◆ Objective 1 ◆
Output the rows below without changing a character, beginning at the line that has "Select the Up to £20.00 radio option" and stopping after the line that has "The height and width of the screenshot is (851, 872).".

That's true, we should figure out why the MAC_Binding entries are not
automatically inserted by ovn-controller in this case.

> 
> If we could get the NAT addresses added to MAC_Binding without sending
> any ARPs, I think this would be for the best. And for deployments
> worried about the size of the MAC_Binding table, Han added the
> "always_learn_from_arp_request" option to force the need for an ARP in
> those cases. And in those cases, your suggestion about adding the new
> flow in ls_in_l2_lkup should work.

But I think we need the new flow regardless of the
always_learn_from_arp_request value.  That's because an operator/the CMS
can clear the MAC_Binding table externally and ovn-controller will not
repopulate it automatically.  IIRC, the number of gARPs sent by
ovn-controller is limited.

> 
>>>
>>>>
>>>> I'm just bracing for when someone wants the same behavior for load
>>>> balancers...
>>>>
>>>
>>> Also, I think the system test you're adding needs a small change as it
>>> currently passes both with and without your patch.  We need to remove:
>>>
>>> ovn-nbctl lr-route-add lr1 172.18.2.12 172.18.1.173 lr1-ls-pub
>>>
>>> What do you think?

◆ Objective 2 ◆
Return a verbatim passage from the MAC_Binding discussion, beginning at the words "That's true, we" and stopping after "ls_in_l2_lkup should work.".

◆ Available data ◆
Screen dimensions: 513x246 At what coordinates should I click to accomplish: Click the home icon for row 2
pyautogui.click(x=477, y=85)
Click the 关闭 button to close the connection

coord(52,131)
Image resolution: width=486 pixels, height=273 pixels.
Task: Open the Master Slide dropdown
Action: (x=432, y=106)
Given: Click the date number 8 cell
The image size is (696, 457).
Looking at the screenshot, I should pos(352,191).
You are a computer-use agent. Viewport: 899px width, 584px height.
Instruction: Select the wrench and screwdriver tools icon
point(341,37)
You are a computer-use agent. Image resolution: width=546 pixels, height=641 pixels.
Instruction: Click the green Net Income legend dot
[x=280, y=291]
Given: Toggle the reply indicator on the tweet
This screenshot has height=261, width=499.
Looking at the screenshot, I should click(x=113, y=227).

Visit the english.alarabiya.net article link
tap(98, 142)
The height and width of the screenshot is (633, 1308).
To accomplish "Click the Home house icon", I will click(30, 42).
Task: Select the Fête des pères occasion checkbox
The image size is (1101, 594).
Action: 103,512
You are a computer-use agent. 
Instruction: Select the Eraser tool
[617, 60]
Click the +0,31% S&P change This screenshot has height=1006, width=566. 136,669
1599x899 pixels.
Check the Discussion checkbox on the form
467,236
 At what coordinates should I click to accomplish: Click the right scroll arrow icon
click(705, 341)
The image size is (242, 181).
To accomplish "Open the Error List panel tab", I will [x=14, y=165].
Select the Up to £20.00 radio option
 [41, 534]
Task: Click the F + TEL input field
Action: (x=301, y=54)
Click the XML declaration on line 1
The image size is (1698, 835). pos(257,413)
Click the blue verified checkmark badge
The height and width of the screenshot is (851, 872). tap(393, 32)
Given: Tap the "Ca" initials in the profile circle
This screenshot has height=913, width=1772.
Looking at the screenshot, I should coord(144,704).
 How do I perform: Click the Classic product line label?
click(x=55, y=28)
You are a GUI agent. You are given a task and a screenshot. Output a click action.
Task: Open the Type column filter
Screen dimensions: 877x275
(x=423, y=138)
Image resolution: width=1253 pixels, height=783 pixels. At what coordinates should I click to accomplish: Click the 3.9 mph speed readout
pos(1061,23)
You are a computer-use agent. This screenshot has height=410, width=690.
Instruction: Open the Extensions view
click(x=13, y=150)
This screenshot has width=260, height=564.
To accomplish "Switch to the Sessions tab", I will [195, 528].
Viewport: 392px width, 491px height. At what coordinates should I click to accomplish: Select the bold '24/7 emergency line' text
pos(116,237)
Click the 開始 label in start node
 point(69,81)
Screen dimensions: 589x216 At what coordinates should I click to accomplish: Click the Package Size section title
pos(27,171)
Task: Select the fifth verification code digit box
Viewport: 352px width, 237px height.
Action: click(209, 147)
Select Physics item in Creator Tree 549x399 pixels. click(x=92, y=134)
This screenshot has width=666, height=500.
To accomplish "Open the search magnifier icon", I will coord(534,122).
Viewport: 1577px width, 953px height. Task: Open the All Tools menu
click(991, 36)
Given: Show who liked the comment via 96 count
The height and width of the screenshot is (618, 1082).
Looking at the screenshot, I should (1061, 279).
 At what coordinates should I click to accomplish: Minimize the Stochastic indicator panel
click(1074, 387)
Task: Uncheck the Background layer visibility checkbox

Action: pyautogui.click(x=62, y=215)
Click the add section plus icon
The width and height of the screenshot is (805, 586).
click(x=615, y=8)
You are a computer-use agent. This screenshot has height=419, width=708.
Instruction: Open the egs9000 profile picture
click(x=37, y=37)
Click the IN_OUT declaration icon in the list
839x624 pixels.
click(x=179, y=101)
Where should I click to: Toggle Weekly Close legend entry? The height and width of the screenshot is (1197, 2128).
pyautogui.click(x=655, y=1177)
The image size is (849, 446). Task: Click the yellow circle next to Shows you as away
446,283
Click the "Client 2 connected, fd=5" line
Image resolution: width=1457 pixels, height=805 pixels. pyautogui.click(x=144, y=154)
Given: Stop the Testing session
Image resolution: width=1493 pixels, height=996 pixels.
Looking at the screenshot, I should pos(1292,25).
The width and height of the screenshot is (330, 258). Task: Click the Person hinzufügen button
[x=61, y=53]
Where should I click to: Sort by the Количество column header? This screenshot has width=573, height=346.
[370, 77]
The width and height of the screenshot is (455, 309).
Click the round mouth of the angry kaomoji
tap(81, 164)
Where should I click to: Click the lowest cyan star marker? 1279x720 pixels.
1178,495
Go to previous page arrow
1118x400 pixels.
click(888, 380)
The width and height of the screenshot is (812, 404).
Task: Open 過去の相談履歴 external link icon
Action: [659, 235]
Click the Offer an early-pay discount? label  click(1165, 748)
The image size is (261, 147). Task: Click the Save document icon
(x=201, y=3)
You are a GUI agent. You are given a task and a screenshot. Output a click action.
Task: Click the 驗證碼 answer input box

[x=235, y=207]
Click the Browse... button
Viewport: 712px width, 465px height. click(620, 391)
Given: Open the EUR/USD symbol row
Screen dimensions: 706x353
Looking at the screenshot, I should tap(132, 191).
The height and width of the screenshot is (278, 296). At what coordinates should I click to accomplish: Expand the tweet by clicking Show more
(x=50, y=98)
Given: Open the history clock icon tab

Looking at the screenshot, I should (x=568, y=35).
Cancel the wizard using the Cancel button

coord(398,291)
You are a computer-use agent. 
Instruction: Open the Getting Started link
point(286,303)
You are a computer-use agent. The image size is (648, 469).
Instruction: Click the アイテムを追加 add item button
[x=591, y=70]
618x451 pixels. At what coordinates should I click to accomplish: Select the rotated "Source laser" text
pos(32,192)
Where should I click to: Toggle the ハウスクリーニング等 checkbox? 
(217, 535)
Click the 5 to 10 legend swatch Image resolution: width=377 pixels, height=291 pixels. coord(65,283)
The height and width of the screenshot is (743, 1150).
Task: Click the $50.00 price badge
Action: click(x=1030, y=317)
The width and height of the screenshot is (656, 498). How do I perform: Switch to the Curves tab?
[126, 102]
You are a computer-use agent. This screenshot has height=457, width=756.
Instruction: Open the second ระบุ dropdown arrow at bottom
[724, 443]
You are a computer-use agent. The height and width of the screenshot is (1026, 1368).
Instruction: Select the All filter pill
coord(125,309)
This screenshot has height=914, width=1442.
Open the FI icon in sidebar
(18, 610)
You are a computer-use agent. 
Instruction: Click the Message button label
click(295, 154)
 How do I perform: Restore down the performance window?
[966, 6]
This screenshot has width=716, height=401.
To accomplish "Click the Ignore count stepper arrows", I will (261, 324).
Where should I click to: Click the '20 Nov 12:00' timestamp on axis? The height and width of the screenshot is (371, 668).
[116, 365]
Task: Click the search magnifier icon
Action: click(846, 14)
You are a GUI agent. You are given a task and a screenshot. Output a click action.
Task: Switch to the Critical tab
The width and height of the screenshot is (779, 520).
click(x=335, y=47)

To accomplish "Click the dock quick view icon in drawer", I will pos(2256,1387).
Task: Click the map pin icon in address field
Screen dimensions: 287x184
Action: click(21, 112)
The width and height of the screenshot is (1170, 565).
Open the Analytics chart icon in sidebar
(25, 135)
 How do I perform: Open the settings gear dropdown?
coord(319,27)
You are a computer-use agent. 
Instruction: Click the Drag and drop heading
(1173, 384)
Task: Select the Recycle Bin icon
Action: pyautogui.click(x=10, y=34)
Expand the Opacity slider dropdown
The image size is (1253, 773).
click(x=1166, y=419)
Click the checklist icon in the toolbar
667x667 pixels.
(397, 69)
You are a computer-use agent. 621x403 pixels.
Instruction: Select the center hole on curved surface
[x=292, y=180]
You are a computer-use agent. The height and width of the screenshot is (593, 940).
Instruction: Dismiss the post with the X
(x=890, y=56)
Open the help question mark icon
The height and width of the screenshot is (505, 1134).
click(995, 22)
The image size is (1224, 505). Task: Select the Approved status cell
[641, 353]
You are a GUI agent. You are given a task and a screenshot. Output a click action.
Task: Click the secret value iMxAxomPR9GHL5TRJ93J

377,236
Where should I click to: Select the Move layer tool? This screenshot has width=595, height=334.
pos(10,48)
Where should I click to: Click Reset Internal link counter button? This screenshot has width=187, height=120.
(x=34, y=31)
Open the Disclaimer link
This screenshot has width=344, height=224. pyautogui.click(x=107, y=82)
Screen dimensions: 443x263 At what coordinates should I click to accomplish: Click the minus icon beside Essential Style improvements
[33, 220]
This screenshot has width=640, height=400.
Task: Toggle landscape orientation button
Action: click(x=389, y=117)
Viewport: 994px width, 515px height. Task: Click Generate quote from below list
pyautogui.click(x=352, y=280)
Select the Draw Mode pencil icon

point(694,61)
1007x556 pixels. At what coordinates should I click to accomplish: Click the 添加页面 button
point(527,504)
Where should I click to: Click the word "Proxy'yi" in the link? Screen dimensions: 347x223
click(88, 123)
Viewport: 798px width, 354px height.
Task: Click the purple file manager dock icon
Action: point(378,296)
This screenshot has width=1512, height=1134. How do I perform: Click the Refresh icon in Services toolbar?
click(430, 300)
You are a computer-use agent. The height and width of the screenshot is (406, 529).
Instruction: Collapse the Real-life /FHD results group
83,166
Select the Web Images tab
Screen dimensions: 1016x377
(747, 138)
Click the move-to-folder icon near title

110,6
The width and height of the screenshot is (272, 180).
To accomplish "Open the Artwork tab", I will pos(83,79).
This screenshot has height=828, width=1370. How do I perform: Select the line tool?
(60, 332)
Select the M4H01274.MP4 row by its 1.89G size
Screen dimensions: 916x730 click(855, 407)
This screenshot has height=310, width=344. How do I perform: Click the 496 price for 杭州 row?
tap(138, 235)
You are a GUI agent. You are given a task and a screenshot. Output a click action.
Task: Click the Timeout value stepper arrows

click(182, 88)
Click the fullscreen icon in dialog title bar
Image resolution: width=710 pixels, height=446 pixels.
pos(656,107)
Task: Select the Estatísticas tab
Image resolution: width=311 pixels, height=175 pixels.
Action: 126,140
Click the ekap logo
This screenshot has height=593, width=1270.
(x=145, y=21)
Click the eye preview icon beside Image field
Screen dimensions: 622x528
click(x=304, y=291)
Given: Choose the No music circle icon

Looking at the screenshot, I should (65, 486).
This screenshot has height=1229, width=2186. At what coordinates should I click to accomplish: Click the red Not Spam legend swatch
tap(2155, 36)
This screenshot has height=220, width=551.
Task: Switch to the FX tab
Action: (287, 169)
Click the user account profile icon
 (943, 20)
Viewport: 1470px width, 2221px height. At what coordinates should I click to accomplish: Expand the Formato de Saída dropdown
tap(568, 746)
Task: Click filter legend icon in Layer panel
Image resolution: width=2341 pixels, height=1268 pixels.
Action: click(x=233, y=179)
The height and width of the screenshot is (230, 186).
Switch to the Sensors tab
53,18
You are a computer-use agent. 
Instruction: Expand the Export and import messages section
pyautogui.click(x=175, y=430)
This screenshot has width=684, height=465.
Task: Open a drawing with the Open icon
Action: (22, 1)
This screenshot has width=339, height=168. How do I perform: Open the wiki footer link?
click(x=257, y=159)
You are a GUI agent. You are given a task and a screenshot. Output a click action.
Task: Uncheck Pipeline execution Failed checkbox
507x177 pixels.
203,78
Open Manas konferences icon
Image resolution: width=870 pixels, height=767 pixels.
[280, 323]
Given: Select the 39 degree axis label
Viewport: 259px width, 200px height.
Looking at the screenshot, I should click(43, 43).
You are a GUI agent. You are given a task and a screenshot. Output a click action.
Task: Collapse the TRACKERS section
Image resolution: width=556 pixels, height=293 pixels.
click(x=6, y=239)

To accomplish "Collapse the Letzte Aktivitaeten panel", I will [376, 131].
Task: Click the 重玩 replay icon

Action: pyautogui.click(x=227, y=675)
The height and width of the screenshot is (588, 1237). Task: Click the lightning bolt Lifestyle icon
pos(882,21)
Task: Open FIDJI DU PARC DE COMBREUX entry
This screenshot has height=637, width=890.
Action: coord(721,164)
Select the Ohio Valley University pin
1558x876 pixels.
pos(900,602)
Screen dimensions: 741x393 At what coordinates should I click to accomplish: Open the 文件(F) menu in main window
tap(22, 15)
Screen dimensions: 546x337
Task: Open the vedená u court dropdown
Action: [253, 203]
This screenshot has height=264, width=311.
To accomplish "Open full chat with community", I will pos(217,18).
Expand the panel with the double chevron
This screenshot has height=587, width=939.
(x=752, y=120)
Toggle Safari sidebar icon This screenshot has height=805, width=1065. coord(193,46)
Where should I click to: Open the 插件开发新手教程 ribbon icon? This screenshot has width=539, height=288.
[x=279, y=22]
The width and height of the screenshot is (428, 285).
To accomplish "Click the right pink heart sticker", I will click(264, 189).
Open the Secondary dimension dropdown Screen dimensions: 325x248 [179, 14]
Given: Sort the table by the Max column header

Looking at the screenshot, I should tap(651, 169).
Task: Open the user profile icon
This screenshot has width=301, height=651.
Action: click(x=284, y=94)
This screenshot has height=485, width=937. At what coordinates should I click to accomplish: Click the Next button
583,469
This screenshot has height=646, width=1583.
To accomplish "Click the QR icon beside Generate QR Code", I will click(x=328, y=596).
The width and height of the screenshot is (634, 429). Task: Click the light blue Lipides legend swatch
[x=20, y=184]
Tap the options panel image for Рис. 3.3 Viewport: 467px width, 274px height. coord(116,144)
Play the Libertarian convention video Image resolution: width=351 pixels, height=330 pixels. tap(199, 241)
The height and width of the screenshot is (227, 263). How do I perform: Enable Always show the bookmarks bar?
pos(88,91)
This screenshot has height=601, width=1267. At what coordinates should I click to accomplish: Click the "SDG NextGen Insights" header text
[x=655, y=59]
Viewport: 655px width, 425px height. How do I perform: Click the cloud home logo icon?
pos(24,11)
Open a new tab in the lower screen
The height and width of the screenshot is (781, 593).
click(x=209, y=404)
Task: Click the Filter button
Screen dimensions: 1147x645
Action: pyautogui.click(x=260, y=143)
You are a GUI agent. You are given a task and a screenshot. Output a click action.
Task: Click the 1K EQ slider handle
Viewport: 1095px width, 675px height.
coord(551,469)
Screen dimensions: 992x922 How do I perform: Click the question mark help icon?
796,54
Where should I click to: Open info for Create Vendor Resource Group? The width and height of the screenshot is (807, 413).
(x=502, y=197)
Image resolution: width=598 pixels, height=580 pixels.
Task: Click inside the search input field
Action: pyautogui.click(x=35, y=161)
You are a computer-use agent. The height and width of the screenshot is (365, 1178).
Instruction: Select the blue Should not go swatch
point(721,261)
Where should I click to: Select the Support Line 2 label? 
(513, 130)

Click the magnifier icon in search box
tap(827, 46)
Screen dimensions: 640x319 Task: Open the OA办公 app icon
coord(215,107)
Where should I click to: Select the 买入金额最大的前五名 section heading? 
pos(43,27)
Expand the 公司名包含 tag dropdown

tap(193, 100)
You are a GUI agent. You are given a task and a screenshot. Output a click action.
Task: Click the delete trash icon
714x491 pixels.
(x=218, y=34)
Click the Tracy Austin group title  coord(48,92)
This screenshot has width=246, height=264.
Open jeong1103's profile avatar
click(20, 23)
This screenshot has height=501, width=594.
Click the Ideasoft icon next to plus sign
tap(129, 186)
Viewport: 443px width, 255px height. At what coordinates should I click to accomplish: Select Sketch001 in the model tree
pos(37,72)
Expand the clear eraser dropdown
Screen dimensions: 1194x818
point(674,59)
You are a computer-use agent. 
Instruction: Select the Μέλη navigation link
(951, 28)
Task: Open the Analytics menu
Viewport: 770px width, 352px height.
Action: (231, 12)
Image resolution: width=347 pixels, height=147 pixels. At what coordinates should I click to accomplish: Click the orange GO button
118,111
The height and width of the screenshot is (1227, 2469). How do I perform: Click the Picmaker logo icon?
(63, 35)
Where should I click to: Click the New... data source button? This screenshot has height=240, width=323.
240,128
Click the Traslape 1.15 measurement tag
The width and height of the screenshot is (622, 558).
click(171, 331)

◆ Full output 1 ◆
Select the Up to £20.00 radio option
 [41, 534]
Task: Click the F + TEL input field
Action: (x=301, y=54)
Click the XML declaration on line 1
The image size is (1698, 835). pos(257,413)
Click the blue verified checkmark badge
The height and width of the screenshot is (851, 872). tap(393, 32)

◆ Full output 2 ◆
That's true, we should figure out why the MAC_Binding entries are not
automatically inserted by ovn-controller in this case.

> 
> If we could get the NAT addresses added to MAC_Binding without sending
> any ARPs, I think this would be for the best. And for deployments
> worried about the size of the MAC_Binding table, Han added the
> "always_learn_from_arp_request" option to force the need for an ARP in
> those cases. And in those cases, your suggestion about adding the new
> flow in ls_in_l2_lkup should work.